If it weren't for the end credits, one would never have guessed that True Grit had been made by the Coen brothers, for it has less of their cinematic idiosyncrasies than any film they've ever done. And maybe that was the best way to go about it.
Young Mattie Ross (wonderfully played by Hailee Steinfeld) has a blood vendetta against one Tom Chaney for gunning down her father. As determined as she is foolhardy, Mattie hires an acerbic U.S. Marshall Rooster Cogburn (Jeff Bridges) to help her track down the felon and bring him to justice, with the aid of a Texas ranger named LaBoeuf (Matt Damon) who also wants to see Chaney hanged, but with more fiscal motivations in mind.
While I do bemoan the film's overall lack of personality (surprising for the famously quirky Coens), I'd be lying if I denied that I had a great time watching it.

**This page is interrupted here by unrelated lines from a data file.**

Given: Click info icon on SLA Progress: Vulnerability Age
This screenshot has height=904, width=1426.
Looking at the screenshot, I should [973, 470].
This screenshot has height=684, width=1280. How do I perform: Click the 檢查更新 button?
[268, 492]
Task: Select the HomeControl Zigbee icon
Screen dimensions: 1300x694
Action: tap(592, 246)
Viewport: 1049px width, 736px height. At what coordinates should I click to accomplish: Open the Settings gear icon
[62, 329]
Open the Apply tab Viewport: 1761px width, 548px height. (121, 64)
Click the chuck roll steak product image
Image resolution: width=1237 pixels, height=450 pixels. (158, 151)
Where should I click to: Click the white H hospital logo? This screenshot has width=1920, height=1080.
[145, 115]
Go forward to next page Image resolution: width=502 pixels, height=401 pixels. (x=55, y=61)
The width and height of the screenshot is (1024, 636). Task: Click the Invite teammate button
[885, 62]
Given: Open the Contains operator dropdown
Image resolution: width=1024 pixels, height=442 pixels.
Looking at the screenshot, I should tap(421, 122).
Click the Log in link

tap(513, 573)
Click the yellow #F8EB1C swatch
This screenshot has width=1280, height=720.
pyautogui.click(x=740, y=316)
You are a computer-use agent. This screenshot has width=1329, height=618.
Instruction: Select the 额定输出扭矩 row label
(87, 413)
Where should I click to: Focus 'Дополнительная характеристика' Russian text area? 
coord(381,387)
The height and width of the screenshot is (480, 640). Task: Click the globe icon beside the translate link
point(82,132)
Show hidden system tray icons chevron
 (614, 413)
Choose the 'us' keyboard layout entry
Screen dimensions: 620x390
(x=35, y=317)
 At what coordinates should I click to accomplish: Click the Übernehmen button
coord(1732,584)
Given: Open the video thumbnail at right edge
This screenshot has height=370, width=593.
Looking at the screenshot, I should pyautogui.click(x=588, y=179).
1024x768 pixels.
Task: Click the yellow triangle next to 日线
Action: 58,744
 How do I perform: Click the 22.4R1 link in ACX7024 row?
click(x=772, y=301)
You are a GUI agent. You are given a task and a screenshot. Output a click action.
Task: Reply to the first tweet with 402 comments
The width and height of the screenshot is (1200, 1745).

This is an old-fashioned Western from top to bottom, and depending on how much you enjoy the genre, that may suit you just fine. The tradition of a group of lovable characters (if somewhat rough around the edges) on a rollicking adventure always brought a smile to my face in the films of Budd Boedecker and John Ford, and the Coens' adaptation of the Charles Portis novel is similarly delightful, even if artistically unremarkable.
It is a lovingly made picture, with detailed period sets and costumes from Jess Gonchar and Mary Zophres, a fine score from Carter Burwell, and elegant photography from the one-and-only Roger Deakins.
Nominations are probably coming for some of the craftspeople mentioned above, and also one for Haille Steinfeld, but I don't buy that Supporting Actress bullshit the studio is plugging. The role is a leading role, plain and simple. If she does indeed earn a Supporting Actress nomination (as some of us have been predicting since spring), it'll be a simultaneous triumph and embarrassment. I'm also hesitant on the Best Picture nomination so many see coming. Maybe I'm wrong, but somehow I don't quite see the Academy going for this.